"Çizginin Medyadaki Önemi"

"Çizginin Medyadaki Önemi"
Güncelleme:

Karikatürist Kadıoğlu:- "Çizgi romanın altın, gümüş, bronz ve modern çağı olmuştur"

İSTANBUL (AA) - Türkiye Yazarlar Birliği (TYB) İstanbul Şubesince, "Çizginin Medyadaki Önemi" başlıklı panelin dördüncüsü düzenlendi.

Çizgi romanların ele alındığı, karikatüristler Demirhan Kadıoğlu ve Muammer Erkul'un konuşmacı olduğu panel, TYB İstanbul Şubesinin Sultanahmet'teki merkezinde yapıldı.

Kadıoğlu, paneldeki konuşmasında, çizgi romanın medyanın vazgeçilmez bir parçası olduğunu belirterek, "Ben 1986-1990 arasında siyasi içerikli arka sayfa karikatürleri çizdim. Eleştirel ve mizahi açıdan değerlendirilecek çizimlerdi bunlar. İnternetin olmadığı dönemlerden bahsediyoruz. 'Devamı yarın' diye tabir edilen bant karikatürlerinden oluşan çizgi romanlar, günlük gazetelerin olmazsa olmazıydı" dedi.

Çizgi romanın 1930'larda Amerika Birleşik Devletleri'nde ortaya çıktığını belirten Kadıoğlu, şunları söyledi:

"Çizgi romanın altın, gümüş, bronz ve modern çağı olmuştur.
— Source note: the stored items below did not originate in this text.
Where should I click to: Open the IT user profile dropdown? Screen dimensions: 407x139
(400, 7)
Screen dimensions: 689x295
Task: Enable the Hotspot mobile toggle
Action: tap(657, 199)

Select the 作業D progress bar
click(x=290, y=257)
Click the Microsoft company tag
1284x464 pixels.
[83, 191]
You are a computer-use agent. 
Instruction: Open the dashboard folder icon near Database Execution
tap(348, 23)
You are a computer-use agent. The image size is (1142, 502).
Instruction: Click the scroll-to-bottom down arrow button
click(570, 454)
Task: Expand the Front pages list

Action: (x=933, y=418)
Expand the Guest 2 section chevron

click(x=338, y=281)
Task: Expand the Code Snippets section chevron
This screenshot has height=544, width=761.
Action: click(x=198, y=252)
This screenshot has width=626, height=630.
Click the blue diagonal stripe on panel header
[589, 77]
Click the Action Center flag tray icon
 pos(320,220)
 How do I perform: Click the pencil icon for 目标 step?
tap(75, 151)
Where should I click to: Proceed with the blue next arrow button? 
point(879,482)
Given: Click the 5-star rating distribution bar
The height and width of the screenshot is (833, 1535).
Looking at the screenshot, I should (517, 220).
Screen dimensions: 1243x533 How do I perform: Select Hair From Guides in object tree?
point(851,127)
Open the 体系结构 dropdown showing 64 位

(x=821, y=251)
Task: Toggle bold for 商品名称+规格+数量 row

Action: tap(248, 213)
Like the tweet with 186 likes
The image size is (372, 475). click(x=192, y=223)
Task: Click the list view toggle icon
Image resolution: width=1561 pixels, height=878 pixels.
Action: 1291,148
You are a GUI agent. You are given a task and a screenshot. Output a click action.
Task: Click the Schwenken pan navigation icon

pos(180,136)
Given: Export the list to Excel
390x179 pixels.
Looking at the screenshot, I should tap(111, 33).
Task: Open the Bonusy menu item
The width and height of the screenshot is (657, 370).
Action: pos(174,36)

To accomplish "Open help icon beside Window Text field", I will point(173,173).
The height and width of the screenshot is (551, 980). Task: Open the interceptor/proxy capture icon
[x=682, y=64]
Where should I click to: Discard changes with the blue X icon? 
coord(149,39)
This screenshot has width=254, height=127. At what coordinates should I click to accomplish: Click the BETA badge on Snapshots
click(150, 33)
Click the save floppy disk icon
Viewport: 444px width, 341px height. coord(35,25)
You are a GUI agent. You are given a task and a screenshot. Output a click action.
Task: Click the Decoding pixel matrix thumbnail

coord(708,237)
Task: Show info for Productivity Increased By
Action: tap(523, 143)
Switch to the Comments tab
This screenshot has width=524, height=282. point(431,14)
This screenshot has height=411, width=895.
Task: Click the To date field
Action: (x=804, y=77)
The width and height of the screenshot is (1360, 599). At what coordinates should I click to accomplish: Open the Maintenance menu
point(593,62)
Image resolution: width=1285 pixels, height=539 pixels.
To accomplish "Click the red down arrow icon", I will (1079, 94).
Bunu kategorize eden de çizgi roman okurlarıdır. Altın çağı tetikleyen en büyük etken, 'Superman'in ortaya çıkışıdır. İkinci dünya savaşının en önemli aktörlerinden Hitler, Superman'in ilk sayısındaki kötü karakterdir. Çizgi romanların tarihine baktığınızda Amerikan çizgi romanları üzerinde çok durulduğunu görürsünüz. Halbuki İtalya, Fransa, Uzak Doğu'nun da çizgi romandaki katkılarını unutmamak lazım. Birçoğu süper kahraman hikayeleri olan çizgi romanlardır bunlar. Üzülerek söylemeliyim ki bizim böyle bir kahramanımız çok olmadı."

- "Bugünün cep telefonu neyse, çocukluğumuzun çizgi romanları oydu"

Muammer Erkul ise çocukluğunda kaldırımlarda çizgi roman satıldığını belirterek, "Önceden çizgi romanlar çok değerliydi. Okuyamadığımız bir çizgi roman varsa gider ikinci elini alır veya arkadaşımızla değiştirirdik. Bugünün cep telefonu neyse çocukluğumuzun çizgi romanları oydu. Hiç elimizden düşmezdi" ifadesini kullandı.

Çizme merakının çocukluğunda başladığının altını çizen Erkul şöyle konuştu:

"Ben okuldayken de çizebilenlerdendim. Bize arkadaşlarımız sürekli bir şeyler çizdirirdi. Teksas, Tommiks, Zagor çizerdik. O zamanlar hiçbir şey kolay değildi. Ne yapıyorsanız, zor koşullarda, imkansızlıklar içinde yapardınız. Biz de aynı zorluklarla çizmeye başladık. Şimdi bir akıllı telefonla anında yapabileceğiniz bir şey için, saatlerce belki günlerce uğraşırdık. Çizmek, aşk isteyen bir şeydi. Aşkla bakmayan biri o şartlarda çizemezdi."